■ DIRECTIONS
Print the records below without any changes, starting with the line that contains "Click the Edit Feature Color palette icon" and continuing through the end of the records, both ends included.

■ Stored dataset items
◆ ◆ ◆ ◆

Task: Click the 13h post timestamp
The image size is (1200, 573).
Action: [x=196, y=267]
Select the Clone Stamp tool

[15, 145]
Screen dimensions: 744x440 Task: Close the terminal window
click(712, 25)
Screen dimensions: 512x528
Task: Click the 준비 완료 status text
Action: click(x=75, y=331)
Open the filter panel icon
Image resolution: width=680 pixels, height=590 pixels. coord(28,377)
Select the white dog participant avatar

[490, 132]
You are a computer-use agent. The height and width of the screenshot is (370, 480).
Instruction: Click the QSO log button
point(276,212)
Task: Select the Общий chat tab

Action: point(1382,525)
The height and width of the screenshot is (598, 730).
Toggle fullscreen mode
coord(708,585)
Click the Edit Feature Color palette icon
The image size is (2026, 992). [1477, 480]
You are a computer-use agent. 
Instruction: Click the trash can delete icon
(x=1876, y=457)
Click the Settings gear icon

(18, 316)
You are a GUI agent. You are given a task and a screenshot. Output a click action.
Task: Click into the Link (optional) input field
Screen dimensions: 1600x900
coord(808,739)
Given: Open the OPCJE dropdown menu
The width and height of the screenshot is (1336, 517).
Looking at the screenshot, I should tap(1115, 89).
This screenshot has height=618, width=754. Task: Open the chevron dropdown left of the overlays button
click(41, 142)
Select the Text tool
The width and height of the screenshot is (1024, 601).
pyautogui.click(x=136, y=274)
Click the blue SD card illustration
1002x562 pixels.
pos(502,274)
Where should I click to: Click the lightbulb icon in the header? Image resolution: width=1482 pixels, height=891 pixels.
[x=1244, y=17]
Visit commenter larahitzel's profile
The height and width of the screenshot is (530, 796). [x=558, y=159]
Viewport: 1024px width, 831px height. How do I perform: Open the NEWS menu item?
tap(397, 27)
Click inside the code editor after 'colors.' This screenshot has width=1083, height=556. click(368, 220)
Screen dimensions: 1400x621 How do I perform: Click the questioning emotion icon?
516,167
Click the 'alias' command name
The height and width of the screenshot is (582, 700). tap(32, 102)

◆ ◆ ◆ ◆

■ RESULT OF THE TASK
Click the Edit Feature Color palette icon
The image size is (2026, 992). [1477, 480]
You are a computer-use agent. 
Instruction: Click the trash can delete icon
(x=1876, y=457)
Click the Settings gear icon

(18, 316)
You are a GUI agent. You are given a task and a screenshot. Output a click action.
Task: Click into the Link (optional) input field
Screen dimensions: 1600x900
coord(808,739)
Given: Open the OPCJE dropdown menu
The width and height of the screenshot is (1336, 517).
Looking at the screenshot, I should tap(1115, 89).
This screenshot has height=618, width=754. Task: Open the chevron dropdown left of the overlays button
click(41, 142)
Select the Text tool
The width and height of the screenshot is (1024, 601).
pyautogui.click(x=136, y=274)
Click the blue SD card illustration
1002x562 pixels.
pos(502,274)
Where should I click to: Click the lightbulb icon in the header? Image resolution: width=1482 pixels, height=891 pixels.
[x=1244, y=17]
Visit commenter larahitzel's profile
The height and width of the screenshot is (530, 796). [x=558, y=159]
Viewport: 1024px width, 831px height. How do I perform: Open the NEWS menu item?
tap(397, 27)
Click inside the code editor after 'colors.' This screenshot has width=1083, height=556. click(368, 220)
Screen dimensions: 1400x621 How do I perform: Click the questioning emotion icon?
516,167
Click the 'alias' command name
The height and width of the screenshot is (582, 700). tap(32, 102)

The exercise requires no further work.